Building a self-defending IP network from within

More than ever before, people and organisations depend on network connectivity. While this trend has been ramping up across Asia-Pacific over the past decade, the COVID-19 pandemic pushed the envelope; enterprises, communities, and governments must now adapt to the new, digitalised normal or risk their long-term sustainability.

As the region continues to digitalise, there will be increasing demand for mission-critical IP networks by communications service providers (CSPs) to facilitate the needed connectivity fit to power myriad applications. However, increased connectivity is giving rise to cyberthreats. In the coming years, such threats are projected to increase drastically, especially in sub-regions like Southeast Asia where digital connectivity is rapidly growing. With these threats becoming a mainstay of the future economy, IP networks today must include protection at scale to provide high-performance security.

IP networks face new security threats

As organisations become more reliant on digital applications to keep their operations running without disruption, they require IP networks that can respond in real time and possess fully reliable and secure connectivity. Achieving this high performance is crucial, but such IP networks must also adapt to the increase in new-generation security threats, including network distributed denial-of-service (DDoS) attacks which can paralyse important resources such as websites or applications, making it inoperable or inaccessible.

Asia-Pacific is already among the world’s most vulnerable regions for malicious network attacks. This susceptibility will be even more apparent when more organisations harness innovative technologies such as 5G and the Internet of Things, which depend on high-bandwidth servers that are exposed to hijacking and unforeseen threats. As these attacks become more sophisticated as technology evolves, engineering predictably high network performance will become more complex.

These threats are also emerging from the constant development of network architectures and delivery models. New attack surfaces are opening from network functions being split up and distributed across the network. Simultaneously – just as there are risks for individuals to download sensitive information over public Wi-Fi – CSPs are using public networks to extend or complement private networks, further exposing IP traffic to risks of theft and manipulation.

The challenge is that conventional IP network security models are unfit to address these threats; most of them are based on appliances and servers that do not scale cost-effectively for broad deployment. This leaves not only CSP networks but also customers exposed. This is largely due to vulnerabilities hidden deep within router operator systems and silicon that go unaddressed, thereby leading to threats such as DDoS attacks.

For example, if IP networks for enterprises are left unprotected, there is a great risk of fallout causing revenue losses and customer dissatisfaction. Meanwhile, governments may experience disruption of critical infrastructure of services. In either situation, there will be growing unease on the confidentiality and integrity of customer data flowing through these networks, affecting both their profitability and reputation.

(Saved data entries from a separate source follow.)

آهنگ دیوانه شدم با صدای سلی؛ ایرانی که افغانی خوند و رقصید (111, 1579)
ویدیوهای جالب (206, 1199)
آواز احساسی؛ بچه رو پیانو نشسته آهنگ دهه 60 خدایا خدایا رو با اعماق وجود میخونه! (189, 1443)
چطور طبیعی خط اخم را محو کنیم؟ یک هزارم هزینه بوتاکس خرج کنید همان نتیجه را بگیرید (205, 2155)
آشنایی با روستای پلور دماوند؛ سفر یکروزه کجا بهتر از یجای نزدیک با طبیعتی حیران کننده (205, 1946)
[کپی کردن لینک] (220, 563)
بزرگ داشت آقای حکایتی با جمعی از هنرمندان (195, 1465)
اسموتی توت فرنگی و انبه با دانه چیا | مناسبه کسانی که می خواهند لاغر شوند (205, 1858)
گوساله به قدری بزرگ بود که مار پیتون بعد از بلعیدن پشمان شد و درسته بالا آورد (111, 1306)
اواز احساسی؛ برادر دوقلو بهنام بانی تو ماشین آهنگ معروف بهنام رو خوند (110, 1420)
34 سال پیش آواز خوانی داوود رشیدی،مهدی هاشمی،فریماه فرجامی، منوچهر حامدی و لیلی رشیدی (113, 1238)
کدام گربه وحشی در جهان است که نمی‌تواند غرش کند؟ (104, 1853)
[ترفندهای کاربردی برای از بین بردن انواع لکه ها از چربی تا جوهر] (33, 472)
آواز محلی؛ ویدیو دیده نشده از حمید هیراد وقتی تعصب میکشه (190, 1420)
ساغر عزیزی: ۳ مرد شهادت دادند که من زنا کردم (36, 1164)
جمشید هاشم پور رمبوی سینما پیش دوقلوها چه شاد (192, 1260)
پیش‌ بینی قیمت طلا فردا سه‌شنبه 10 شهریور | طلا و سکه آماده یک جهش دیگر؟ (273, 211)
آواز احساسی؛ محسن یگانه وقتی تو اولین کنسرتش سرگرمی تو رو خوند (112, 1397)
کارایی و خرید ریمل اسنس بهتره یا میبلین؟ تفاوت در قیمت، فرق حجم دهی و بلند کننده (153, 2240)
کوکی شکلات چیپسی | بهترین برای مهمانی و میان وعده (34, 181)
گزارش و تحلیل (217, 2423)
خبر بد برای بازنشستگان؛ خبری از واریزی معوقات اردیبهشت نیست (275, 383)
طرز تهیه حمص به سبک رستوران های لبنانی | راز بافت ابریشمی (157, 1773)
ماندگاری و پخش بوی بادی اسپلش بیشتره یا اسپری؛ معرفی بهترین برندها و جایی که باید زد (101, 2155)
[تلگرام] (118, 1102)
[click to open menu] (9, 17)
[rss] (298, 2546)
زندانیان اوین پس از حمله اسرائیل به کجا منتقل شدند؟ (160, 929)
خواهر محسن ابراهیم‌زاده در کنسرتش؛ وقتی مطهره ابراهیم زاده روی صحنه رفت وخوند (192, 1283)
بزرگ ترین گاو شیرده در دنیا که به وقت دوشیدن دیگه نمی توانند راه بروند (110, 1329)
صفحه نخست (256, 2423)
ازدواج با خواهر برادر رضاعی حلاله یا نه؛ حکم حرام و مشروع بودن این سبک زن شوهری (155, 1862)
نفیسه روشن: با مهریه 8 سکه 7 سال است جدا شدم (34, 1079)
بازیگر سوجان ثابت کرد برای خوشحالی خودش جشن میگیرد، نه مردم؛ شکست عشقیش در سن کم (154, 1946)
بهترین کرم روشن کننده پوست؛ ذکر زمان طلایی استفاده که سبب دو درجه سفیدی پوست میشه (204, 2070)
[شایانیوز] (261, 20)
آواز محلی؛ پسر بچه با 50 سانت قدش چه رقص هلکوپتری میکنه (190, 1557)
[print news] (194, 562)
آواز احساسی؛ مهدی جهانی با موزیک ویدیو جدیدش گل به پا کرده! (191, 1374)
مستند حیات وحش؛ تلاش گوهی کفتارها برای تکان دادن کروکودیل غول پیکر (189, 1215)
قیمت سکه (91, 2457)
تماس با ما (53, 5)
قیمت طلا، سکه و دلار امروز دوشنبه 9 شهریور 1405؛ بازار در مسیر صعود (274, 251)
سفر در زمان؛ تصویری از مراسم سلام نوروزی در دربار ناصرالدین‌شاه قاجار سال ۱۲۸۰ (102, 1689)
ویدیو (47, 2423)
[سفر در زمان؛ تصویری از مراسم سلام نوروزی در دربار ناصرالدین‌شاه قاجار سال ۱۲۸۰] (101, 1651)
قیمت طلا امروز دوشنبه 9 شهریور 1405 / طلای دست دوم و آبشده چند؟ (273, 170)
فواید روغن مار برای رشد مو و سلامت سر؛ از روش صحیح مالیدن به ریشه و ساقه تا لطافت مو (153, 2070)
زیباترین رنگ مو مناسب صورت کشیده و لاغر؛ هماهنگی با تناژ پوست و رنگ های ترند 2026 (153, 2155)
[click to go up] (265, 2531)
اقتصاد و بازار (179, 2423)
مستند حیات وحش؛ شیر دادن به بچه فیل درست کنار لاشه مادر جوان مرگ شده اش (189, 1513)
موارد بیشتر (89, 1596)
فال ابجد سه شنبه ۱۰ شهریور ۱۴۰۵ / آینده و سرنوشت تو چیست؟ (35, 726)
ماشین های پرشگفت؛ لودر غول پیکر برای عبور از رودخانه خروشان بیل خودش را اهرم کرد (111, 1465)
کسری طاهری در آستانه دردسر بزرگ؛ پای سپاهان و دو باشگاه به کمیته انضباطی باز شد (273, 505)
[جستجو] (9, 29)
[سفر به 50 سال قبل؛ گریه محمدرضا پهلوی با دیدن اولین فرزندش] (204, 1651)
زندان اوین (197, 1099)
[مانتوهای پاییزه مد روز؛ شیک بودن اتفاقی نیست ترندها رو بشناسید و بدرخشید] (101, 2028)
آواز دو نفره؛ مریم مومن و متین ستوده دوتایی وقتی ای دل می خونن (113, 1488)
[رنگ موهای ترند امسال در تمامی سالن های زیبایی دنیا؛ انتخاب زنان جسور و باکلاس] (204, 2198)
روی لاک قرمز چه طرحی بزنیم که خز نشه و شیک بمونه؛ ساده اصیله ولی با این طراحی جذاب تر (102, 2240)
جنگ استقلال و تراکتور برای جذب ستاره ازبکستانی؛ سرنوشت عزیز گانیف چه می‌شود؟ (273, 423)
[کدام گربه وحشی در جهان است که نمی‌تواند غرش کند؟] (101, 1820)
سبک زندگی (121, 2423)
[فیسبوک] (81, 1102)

To be self-defending, IP networks must be secured from within

IP networks must be provided with at-scale protection and be able to self-defend against potential cyberattacks. This can be achieved if the IP network security acts like “packet forwarding”, which essentially means having the IP network itself be of high performance and high-scalable capability.

Firstly, the IP silicon (also known as the semiconductor IP; a reusable unit of logic, cell, or integrated circuit layout designed belonging to a certain party as its intellectual property) must be designed to endure constant bit-rate attacks without service disruptions. The IP silicon must deliver the filtering speed, precision, and scale to be a highly precise DDoS attack sensor and mitigation device, while also providing built-in encryption to protect all data flowing through it at a line rate. Crucially, this must all be done without impacting the performance of any service running on the same chipset.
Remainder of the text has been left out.